King was shot in Memphis on April 4, 1968, the day after his famous “Mountaintop” speech. He said, “I may not get there with you. But I want you to know tonight, that we, as a people, will get to the promised land! And so I’m happy, tonight. I’m not worried about anything. I’m not fearing any man. My eyes have seen the glory of the coming of the Lord!” This modern-day prophet was violently shot the next day outside room 306 at the Lorraine Motel.
Holy Week 1968 started a few days later with the country in an upheaval. Riots and unrest gripped a fearful nation.
Once again, we enter Holy Week with a nation unglued. The mass shooting yesterday in an affluent neighborhood at a private Christian school in Nashville is devastating and yet only adds to the death toll. As of today, this year 130 mass shootings have taken place, meaning more mass shootings than days this year. At least 57 people have died in 38 mass shootings so far this month. The violence seems never ending and nothing is done.
If I hear one more politician talk about thoughts and prayers, I will walk out into the middle of the street and scream. I feel so helpless. Democratic politicians call for gun reform, but will background checks and waiting periods really stop the proliferation of the guns? Assault weapons need to be banned. Since the ten-year federal Assault Weapons Ban (AWB) expired in 2004, more deaths have resulted from the use of assault weapons and high-capacity magazines. Everytown for Gun Safety’s website reports that of all the mass shooting incidents between 2009 and 2018, assault weapons accounted for 25% of deaths and 76% of nonfatal injuries. Only seven states and Washington, D.C. prohibit assault weapons. There are many more evidence-based solutions that can be put in place to reduce gun violence, but until our politicians stand up to the gun lobby and the gun-owners, nothing will be done.
Our 23-year-old neighbor stood on our porch last night after the horrendous school shooting in Nashville and defended his right to own guns. He has seven guns scattered in his room, next door to our house. He said the guns were under his bed and in his drawers. He has a little brother, age 14, who lives in that house. How can his brother feel safe? How can we all feel secure in a nation with unchecked gun owners?

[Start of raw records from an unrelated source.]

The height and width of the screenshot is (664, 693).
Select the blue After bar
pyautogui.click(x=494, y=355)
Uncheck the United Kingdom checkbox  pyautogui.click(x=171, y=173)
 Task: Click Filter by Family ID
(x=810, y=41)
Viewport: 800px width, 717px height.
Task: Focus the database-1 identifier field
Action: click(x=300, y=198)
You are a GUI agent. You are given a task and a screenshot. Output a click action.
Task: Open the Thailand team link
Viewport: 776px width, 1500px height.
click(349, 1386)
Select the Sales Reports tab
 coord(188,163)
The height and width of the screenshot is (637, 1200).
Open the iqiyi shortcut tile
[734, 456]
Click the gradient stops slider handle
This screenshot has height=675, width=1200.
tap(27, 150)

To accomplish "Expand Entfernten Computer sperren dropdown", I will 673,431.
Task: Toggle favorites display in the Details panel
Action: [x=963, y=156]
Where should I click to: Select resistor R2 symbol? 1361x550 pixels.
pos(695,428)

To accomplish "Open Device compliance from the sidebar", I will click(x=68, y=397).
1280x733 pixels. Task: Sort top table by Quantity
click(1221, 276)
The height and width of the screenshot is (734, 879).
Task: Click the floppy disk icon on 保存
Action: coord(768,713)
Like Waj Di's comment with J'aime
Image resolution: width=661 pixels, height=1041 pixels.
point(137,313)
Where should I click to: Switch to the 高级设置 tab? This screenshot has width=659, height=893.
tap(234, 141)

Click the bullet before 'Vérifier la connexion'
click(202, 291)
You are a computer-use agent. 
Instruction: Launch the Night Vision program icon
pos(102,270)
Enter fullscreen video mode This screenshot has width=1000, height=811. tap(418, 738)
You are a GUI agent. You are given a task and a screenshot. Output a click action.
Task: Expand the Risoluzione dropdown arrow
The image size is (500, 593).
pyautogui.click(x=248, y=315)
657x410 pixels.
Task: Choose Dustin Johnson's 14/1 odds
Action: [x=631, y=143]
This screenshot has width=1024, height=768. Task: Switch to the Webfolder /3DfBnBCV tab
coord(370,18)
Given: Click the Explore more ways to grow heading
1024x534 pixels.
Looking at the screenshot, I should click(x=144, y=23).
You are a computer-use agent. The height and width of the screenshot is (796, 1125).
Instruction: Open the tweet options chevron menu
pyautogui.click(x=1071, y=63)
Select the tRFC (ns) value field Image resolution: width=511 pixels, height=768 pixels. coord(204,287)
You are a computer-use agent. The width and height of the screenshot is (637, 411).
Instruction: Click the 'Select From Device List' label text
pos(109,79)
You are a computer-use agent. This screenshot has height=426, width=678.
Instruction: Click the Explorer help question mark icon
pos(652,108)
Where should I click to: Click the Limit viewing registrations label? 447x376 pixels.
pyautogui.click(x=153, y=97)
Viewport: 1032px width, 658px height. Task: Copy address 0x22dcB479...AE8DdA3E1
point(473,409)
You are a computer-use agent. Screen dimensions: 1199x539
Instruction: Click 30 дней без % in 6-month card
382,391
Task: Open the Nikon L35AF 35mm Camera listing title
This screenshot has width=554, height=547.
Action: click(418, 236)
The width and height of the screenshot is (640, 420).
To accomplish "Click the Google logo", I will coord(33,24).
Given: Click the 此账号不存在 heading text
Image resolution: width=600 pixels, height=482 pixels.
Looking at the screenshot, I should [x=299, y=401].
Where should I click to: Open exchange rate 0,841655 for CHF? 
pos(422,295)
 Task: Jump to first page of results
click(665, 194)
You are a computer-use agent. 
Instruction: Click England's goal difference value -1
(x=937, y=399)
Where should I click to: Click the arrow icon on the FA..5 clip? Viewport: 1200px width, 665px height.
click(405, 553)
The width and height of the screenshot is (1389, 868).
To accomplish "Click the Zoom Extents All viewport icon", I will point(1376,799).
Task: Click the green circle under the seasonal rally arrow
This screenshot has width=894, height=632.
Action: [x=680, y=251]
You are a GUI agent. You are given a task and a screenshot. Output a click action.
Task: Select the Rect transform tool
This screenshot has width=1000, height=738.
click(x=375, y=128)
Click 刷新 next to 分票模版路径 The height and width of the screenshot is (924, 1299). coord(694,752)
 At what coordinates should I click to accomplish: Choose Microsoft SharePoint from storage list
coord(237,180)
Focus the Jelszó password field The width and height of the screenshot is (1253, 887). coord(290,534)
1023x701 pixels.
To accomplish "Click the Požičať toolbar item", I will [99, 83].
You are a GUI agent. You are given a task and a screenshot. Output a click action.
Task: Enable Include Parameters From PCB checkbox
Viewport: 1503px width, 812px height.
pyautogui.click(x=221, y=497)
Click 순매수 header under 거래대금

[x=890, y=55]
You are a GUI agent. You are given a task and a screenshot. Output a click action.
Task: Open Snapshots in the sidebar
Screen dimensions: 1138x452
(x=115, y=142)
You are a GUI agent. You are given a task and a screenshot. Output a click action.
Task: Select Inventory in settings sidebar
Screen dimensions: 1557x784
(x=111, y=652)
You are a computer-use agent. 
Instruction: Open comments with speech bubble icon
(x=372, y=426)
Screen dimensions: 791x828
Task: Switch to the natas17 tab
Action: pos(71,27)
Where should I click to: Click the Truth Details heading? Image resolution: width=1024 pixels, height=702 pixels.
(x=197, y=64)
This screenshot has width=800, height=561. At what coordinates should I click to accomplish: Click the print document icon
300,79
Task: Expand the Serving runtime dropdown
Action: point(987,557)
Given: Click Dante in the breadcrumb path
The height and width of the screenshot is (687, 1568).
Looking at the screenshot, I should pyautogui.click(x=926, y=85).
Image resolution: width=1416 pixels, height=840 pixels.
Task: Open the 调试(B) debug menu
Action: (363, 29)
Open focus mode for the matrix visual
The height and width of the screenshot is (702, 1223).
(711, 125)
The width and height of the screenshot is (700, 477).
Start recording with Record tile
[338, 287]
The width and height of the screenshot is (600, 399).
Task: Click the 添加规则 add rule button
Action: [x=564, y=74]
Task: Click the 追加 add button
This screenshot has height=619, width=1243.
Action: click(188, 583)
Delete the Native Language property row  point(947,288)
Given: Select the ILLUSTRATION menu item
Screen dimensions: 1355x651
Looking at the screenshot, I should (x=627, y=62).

After King’s violent death 55 years ago, Congress and President Lyndon B. Johnson passed the 1968 Gun Control Act. This was one of the first major laws that legislated the sale of firearms in the US. Unfortunately, this also led to the modern-day gun lobby that has stymied many gun laws since that time.
I understand that most of us feel powerless to fight for gun protections in this country, but Martin Luther King said, “Our lives begin to end the day we become silent about things that matter.” As we enter Holy Week, we must speak up and continue to elect brave lawmakers who are not afraid to stand up for gun controls. Families in Nashville and across this nation are fractured and traumatized as they decide whether to send their children to school today and tomorrow. As King’s nine year old granddaughter, Yolanda Renee King, said in a 2018 gun control march in D.C., “I have a dream that enough is enough.”
image in my window for the last 5 years since the Parkland shooting…
As I attempt to make more regular blog posts, here’s an update on books and media that matter to me right now.
What I am listening to: Holy Week: The Story of a Revolution Undone hosted by Vann R. Newkirk II, an exploration of the week following MLK’s assassination and how it impacted civil rights and face in our country.
Also listening to: Grammy Award winning Madison Cunningham’s new album, Revealer. “I’m a daughter to the mystery but a servant to strain…”
On repeat: The Highwomen’s Crowded Table…”I want a house with a crowded table…let us take on the world while we’re young and able.”
What I am reading: No Filter: The Good, The Bad and The Beautiful by Paulina Porizkova, a collection of essays by the former model about the beauty industry, feminism, loss and aging.
Also reading: Caste: The Origins of Our Discontents by Isabelle Wilkerson about the unspoken caste system that has shaped America. Just out in paperbook.
What I am watching: Borgen, a Danish political drama about a female prime minister’s rise to power.